Our technique resulted in improved visual acuity in all cases, with a median gain of four Snellen lines. It also produced stable anatomical and functional improvement during a follow-up period of more than 5 years, without reoperation being required. Such results were not previously obtained by our group with complete PPV, photocoagulation, and gas tamponade alone. Furthermore, reabsorption of intra- and subretinal fluid occurred progressively and was completed within a median time of 4.5 months, which is in contrast to reabsorption times of approximately 1 year reported for other techniques, albeit with good results, such as macular vitrectomy or scleral buckling.33,35 This supports the hypothesis of a rhegmatogenous etiology for ODP-related macular detachment, and the use of APC together with the release of posterior pole traction allowed us to achieve excellent results.
In conclusion, our technique with APC to treat ODP-related macular detachment proved highly successful in terms of progressive and stable anatomical and functional improvement. As a promising alternative approach to conventional surgery, it appears to address the etiology of the problem. However, the limited sample size means that this technique requires prospective multicenter studies to confirm its effectiveness.
The study was performed at Centro de Oftalmología Barraquer, Barcelona, Spain and Vissum Madrid, Madrid, Spain.
All the authors have read and approved the final manuscript submitted.
The authors report no conflicts of interest in this work.

▸ **Exercise data**:
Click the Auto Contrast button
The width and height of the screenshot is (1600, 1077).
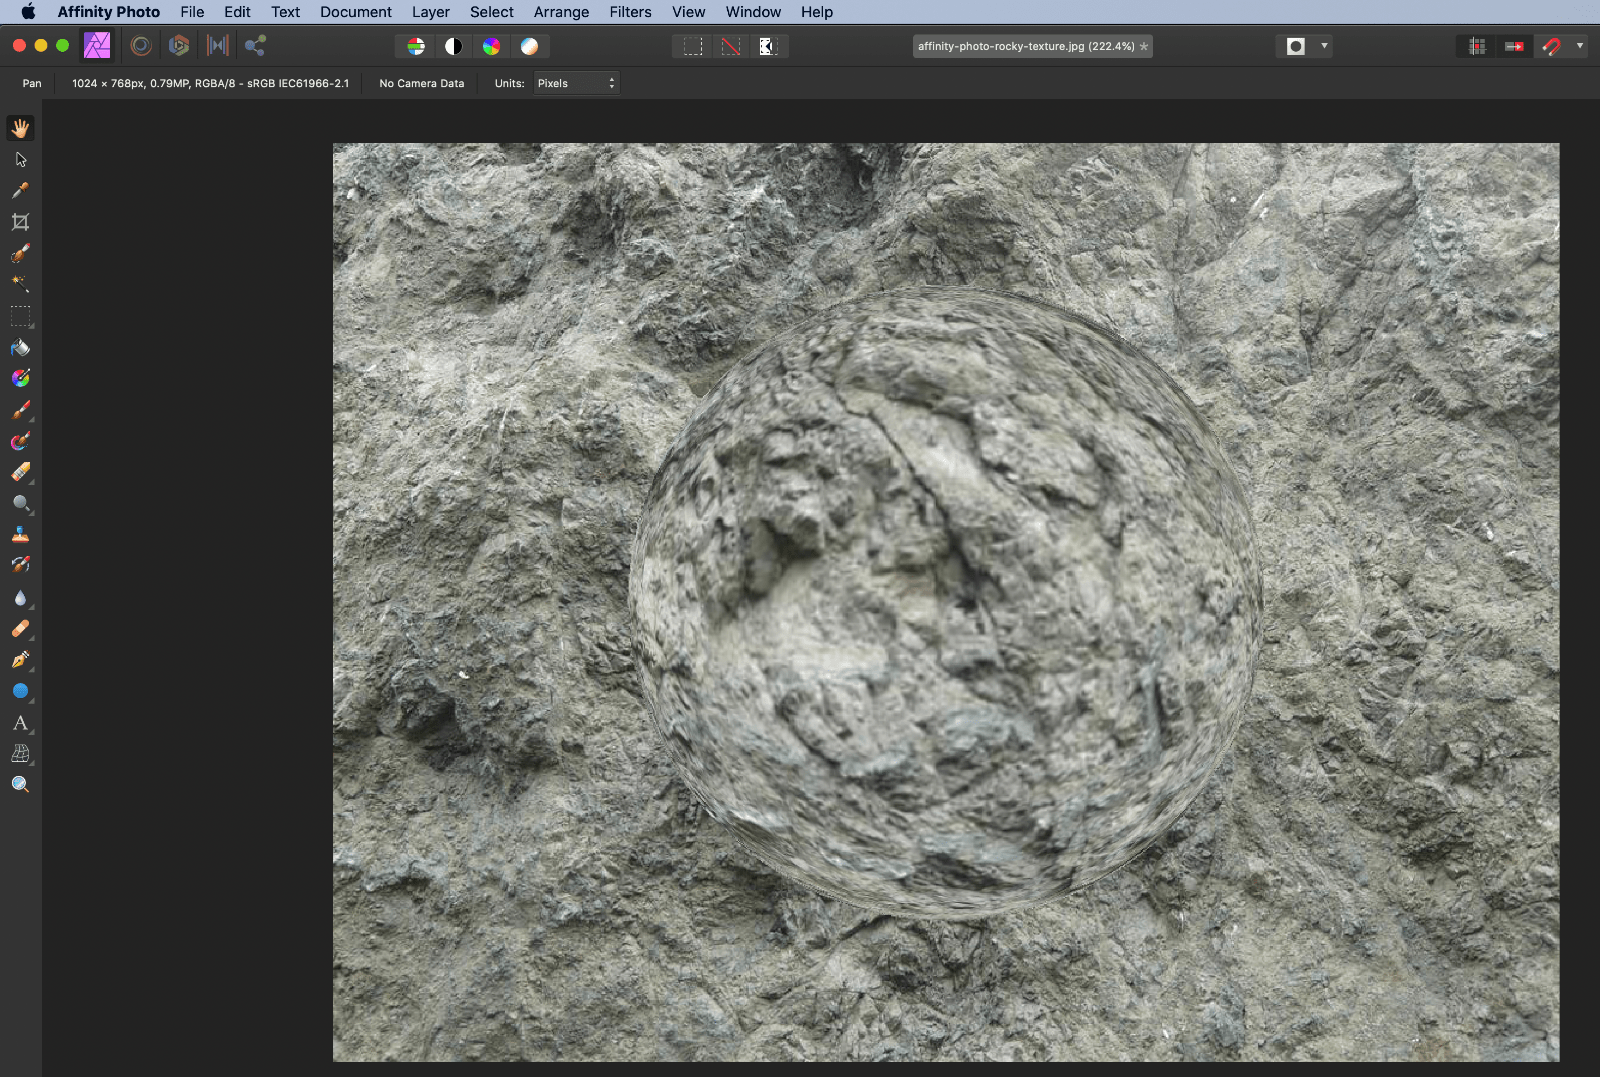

▸ **What needs to be done**:
Transcribe everything from "The study was" down to "in this work." in the passage on macular detachment surgery above.

▸ **Solution to the exercise**:
The study was performed at Centro de Oftalmología Barraquer, Barcelona, Spain and Vissum Madrid, Madrid, Spain.
All the authors have read and approved the final manuscript submitted.
The authors report no conflicts of interest in this work.